Démolis, abondonés, fermés, oubliés.
Mars 2007. Vous vous trouvez à Rabat, la capitale du royaume. Et l’envie soudaine vous prend d’apprécier un film sur grand écran !
Vous serez déçu, car la capitale ne compte, plus exactement elle ne compte plus que DEUX salles de cinéma. Oui, deux salles pour une ville de près de 2 millions d’âmes !
Et pourtant, il fut un temps – pas si lointain – où chaque quartier de la ville avait son cinéma.
Alors, Rabat, où sont donc tes cinémas d’antan ?
Certains ont été tout simplement démolis, et remplacés par des immeubles, bien plus rentables, ou bien simplement abandonnés.
L’ AGDAL, salle mythique quand le quartier éponyme appartenait encore aux étudiants et aux intellectuels, a cédé la place à un immeuble d’habitation quelconque!
Le STAR, l’ABC, le VOX, cinémas populaires au public nombreux et enthousiaste, ont disparu également sous les attaques des marteaux piqueurs !
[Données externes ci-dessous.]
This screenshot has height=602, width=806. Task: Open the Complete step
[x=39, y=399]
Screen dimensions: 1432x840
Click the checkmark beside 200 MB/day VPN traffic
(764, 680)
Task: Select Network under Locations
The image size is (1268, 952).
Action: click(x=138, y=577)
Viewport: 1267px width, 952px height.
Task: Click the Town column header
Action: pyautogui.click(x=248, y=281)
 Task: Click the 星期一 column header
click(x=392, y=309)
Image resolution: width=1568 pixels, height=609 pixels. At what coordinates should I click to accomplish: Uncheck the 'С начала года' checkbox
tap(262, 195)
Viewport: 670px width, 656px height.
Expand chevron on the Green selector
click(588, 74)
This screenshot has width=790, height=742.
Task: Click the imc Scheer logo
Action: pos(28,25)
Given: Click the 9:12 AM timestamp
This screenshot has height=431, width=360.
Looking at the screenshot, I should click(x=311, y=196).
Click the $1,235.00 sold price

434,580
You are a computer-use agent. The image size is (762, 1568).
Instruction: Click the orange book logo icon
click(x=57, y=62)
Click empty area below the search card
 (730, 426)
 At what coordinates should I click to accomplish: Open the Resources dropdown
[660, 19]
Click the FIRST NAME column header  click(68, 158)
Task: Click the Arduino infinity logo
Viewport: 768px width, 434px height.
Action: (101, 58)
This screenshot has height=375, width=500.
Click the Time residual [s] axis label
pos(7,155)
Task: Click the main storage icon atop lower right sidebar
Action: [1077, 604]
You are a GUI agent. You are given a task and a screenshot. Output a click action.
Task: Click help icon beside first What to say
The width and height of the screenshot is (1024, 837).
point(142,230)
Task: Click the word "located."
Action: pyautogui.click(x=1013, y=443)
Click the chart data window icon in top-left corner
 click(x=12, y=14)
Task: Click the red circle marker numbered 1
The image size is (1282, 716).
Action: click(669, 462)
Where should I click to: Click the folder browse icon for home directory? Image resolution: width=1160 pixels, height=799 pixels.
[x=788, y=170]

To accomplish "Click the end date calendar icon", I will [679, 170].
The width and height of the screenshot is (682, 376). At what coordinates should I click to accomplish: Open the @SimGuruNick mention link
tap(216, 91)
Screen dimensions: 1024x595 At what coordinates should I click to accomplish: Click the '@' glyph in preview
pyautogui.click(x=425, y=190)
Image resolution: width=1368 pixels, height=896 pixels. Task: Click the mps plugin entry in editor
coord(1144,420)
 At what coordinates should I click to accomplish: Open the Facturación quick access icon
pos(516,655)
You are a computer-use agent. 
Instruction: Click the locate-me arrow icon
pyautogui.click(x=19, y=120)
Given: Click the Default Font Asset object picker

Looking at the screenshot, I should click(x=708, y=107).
D’autres cinémas ont été tout simplement désaffectés, dans l’attente de la réalisation d’une belle opération spéculative ! Il en va ainsi des salles situées sur les grands axes populaires comme l’ALHAMBRA du quartier Akkari, le ZAHRA sur l’avenue de Témara, le KAWAKIB sur le boulevard AL KIFAH ! Toutes disparaîtront irrémédiablement.
D’autres salles connaissent un destin plus dramatique. Encastrées dans des ensembles, elles ne peuvent être démolies. Elles sont donc tout simplement abandonnées à leur sort, comme LA RENAISSANCE, LE COLISEE ou le MAURITANIA, qui ont pourtant connu des années de gloire. Le MARIGNAN, transformé un temps, en librairie – discount, les a suivies dans l’oubli.
Autre triste sort ! Le ZAHWA, prestigieuse salle située dans le quartier le plus huppé de la capitale, se trouve en totale décrépitude. Sans aucun égard pour les moments de bonheur qu’elle a pu donner aux cinéphiles de Rabat !
Même les salles du DAWLIZ ont fermé leurs portes, entraînant le complexe qui les abrite dans l’incertitude.
Pourquoi cette hécatombe ? Pourquoi donc? La télévision, surtout avec les paraboles, avait commencé à étouffer le cinéma. La promotion immobilière a profité de l’aubaine. Le changement de mentalités, les nouvelles habitudes et le puritanisme venu d’ailleurs ont détourné les derniers spectateurs des salles. Et finalement, les DVD piratés ont fini par tuer le cinéma à Rabat.